------ MATERIAL PROVIDED

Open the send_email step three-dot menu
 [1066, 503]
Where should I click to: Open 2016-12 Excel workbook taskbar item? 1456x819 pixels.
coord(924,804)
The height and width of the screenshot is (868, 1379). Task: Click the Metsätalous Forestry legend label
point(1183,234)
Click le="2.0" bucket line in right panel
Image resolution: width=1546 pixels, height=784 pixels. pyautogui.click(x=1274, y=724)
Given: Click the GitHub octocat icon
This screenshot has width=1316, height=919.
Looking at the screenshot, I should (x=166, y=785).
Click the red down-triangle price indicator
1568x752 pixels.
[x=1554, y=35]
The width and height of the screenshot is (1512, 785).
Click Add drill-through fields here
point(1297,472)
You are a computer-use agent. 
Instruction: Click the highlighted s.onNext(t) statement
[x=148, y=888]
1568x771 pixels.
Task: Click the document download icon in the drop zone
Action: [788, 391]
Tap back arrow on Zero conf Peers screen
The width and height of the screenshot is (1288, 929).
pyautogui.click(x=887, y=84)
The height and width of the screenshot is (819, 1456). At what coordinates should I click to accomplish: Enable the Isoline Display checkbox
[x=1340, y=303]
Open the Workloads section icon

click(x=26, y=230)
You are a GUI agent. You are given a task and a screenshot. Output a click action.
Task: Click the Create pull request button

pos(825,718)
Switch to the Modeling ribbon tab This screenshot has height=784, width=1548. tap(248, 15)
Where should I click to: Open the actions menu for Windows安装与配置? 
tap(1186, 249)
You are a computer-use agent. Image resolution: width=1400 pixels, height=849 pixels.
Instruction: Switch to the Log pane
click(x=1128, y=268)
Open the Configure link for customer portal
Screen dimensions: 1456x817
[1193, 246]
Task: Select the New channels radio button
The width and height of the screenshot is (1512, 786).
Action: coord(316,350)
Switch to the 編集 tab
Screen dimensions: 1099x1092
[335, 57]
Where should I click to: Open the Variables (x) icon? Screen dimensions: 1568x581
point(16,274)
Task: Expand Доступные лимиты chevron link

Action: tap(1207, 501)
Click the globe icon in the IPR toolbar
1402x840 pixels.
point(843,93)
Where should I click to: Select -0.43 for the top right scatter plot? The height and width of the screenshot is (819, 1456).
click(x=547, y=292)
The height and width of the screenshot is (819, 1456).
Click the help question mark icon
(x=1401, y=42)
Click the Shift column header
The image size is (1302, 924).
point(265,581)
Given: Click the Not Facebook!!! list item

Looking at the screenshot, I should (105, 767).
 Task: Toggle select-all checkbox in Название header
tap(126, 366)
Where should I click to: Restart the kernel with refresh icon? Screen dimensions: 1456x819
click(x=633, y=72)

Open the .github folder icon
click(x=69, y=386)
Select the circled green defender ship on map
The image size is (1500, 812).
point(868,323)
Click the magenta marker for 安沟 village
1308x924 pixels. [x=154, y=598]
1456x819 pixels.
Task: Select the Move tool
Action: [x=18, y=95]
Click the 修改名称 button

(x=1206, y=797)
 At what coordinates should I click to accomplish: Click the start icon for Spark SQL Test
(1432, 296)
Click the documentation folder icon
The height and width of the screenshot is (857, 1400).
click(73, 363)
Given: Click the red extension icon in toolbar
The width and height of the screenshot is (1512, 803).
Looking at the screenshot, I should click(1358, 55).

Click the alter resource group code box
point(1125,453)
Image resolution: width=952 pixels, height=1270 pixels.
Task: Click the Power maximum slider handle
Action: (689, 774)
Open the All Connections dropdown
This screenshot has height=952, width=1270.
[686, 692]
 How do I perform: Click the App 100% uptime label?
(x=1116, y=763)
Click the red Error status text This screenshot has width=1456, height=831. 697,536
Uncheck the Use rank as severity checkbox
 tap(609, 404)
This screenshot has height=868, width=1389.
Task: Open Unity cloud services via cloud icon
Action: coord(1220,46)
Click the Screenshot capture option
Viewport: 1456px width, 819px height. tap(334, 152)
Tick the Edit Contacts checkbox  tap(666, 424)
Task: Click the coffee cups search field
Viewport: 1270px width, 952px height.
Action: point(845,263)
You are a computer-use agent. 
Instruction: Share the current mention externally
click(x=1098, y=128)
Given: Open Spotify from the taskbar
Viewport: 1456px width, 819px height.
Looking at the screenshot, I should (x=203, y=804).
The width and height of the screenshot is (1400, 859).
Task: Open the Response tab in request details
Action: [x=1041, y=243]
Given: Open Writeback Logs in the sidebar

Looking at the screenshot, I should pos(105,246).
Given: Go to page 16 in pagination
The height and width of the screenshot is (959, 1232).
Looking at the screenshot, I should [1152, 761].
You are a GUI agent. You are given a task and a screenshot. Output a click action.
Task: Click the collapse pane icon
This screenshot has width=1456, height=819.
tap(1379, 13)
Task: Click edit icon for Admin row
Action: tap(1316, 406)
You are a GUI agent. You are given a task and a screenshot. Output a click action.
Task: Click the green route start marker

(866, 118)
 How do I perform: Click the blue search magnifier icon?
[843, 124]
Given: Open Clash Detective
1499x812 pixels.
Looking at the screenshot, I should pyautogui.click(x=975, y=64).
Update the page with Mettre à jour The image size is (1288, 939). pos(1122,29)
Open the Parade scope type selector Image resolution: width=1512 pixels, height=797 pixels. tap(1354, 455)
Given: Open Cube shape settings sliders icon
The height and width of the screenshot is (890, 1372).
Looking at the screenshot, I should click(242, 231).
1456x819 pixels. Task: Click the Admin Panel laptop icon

------------

The full listing must come back exactly as given.

> [RESPONSE TO THIS EXERCISE]:
Open the send_email step three-dot menu
 [1066, 503]
Where should I click to: Open 2016-12 Excel workbook taskbar item? 1456x819 pixels.
coord(924,804)
The height and width of the screenshot is (868, 1379). Task: Click the Metsätalous Forestry legend label
point(1183,234)
Click le="2.0" bucket line in right panel
Image resolution: width=1546 pixels, height=784 pixels. pyautogui.click(x=1274, y=724)
Given: Click the GitHub octocat icon
This screenshot has width=1316, height=919.
Looking at the screenshot, I should (x=166, y=785).
Click the red down-triangle price indicator
1568x752 pixels.
[x=1554, y=35]
The width and height of the screenshot is (1512, 785).
Click Add drill-through fields here
point(1297,472)
You are a computer-use agent. 
Instruction: Click the highlighted s.onNext(t) statement
[x=148, y=888]
1568x771 pixels.
Task: Click the document download icon in the drop zone
Action: [788, 391]
Tap back arrow on Zero conf Peers screen
The width and height of the screenshot is (1288, 929).
pyautogui.click(x=887, y=84)
The height and width of the screenshot is (819, 1456). At what coordinates should I click to accomplish: Enable the Isoline Display checkbox
[x=1340, y=303]
Open the Workloads section icon

click(x=26, y=230)
You are a GUI agent. You are given a task and a screenshot. Output a click action.
Task: Click the Create pull request button

pos(825,718)
Switch to the Modeling ribbon tab This screenshot has height=784, width=1548. tap(248, 15)
Where should I click to: Open the actions menu for Windows安装与配置? 
tap(1186, 249)
You are a computer-use agent. Image resolution: width=1400 pixels, height=849 pixels.
Instruction: Switch to the Log pane
click(x=1128, y=268)
Open the Configure link for customer portal
Screen dimensions: 1456x817
[1193, 246]
Task: Select the New channels radio button
The width and height of the screenshot is (1512, 786).
Action: coord(316,350)
Switch to the 編集 tab
Screen dimensions: 1099x1092
[335, 57]
Where should I click to: Open the Variables (x) icon? Screen dimensions: 1568x581
point(16,274)
Task: Expand Доступные лимиты chevron link

Action: tap(1207, 501)
Click the globe icon in the IPR toolbar
1402x840 pixels.
point(843,93)
Where should I click to: Select -0.43 for the top right scatter plot? The height and width of the screenshot is (819, 1456).
click(x=547, y=292)
The height and width of the screenshot is (819, 1456).
Click the help question mark icon
(x=1401, y=42)
Click the Shift column header
The image size is (1302, 924).
point(265,581)
Given: Click the Not Facebook!!! list item

Looking at the screenshot, I should (105, 767).
 Task: Toggle select-all checkbox in Название header
tap(126, 366)
Where should I click to: Restart the kernel with refresh icon? Screen dimensions: 1456x819
click(x=633, y=72)

Open the .github folder icon
click(x=69, y=386)
Select the circled green defender ship on map
The image size is (1500, 812).
point(868,323)
Click the magenta marker for 安沟 village
1308x924 pixels. [x=154, y=598]
1456x819 pixels.
Task: Select the Move tool
Action: [x=18, y=95]
Click the 修改名称 button

(x=1206, y=797)
 At what coordinates should I click to accomplish: Click the start icon for Spark SQL Test
(1432, 296)
Click the documentation folder icon
The height and width of the screenshot is (857, 1400).
click(73, 363)
Given: Click the red extension icon in toolbar
The width and height of the screenshot is (1512, 803).
Looking at the screenshot, I should click(1358, 55).

Click the alter resource group code box
point(1125,453)
Image resolution: width=952 pixels, height=1270 pixels.
Task: Click the Power maximum slider handle
Action: (689, 774)
Open the All Connections dropdown
This screenshot has height=952, width=1270.
[686, 692]
 How do I perform: Click the App 100% uptime label?
(x=1116, y=763)
Click the red Error status text This screenshot has width=1456, height=831. 697,536
Uncheck the Use rank as severity checkbox
 tap(609, 404)
This screenshot has height=868, width=1389.
Task: Open Unity cloud services via cloud icon
Action: coord(1220,46)
Click the Screenshot capture option
Viewport: 1456px width, 819px height. tap(334, 152)
Tick the Edit Contacts checkbox  tap(666, 424)
Task: Click the coffee cups search field
Viewport: 1270px width, 952px height.
Action: point(845,263)
You are a computer-use agent. 
Instruction: Share the current mention externally
click(x=1098, y=128)
Given: Open Spotify from the taskbar
Viewport: 1456px width, 819px height.
Looking at the screenshot, I should (x=203, y=804).
The width and height of the screenshot is (1400, 859).
Task: Open the Response tab in request details
Action: [x=1041, y=243]
Given: Open Writeback Logs in the sidebar

Looking at the screenshot, I should pos(105,246).
Given: Go to page 16 in pagination
The height and width of the screenshot is (959, 1232).
Looking at the screenshot, I should [1152, 761].
You are a GUI agent. You are given a task and a screenshot. Output a click action.
Task: Click the collapse pane icon
This screenshot has width=1456, height=819.
tap(1379, 13)
Task: Click edit icon for Admin row
Action: tap(1316, 406)
You are a GUI agent. You are given a task and a screenshot. Output a click action.
Task: Click the green route start marker

(866, 118)
 How do I perform: Click the blue search magnifier icon?
[843, 124]
Given: Open Clash Detective
1499x812 pixels.
Looking at the screenshot, I should pyautogui.click(x=975, y=64).
Update the page with Mettre à jour The image size is (1288, 939). pos(1122,29)
Open the Parade scope type selector Image resolution: width=1512 pixels, height=797 pixels. tap(1354, 455)
Given: Open Cube shape settings sliders icon
The height and width of the screenshot is (890, 1372).
Looking at the screenshot, I should click(242, 231).
1456x819 pixels. Task: Click the Admin Panel laptop icon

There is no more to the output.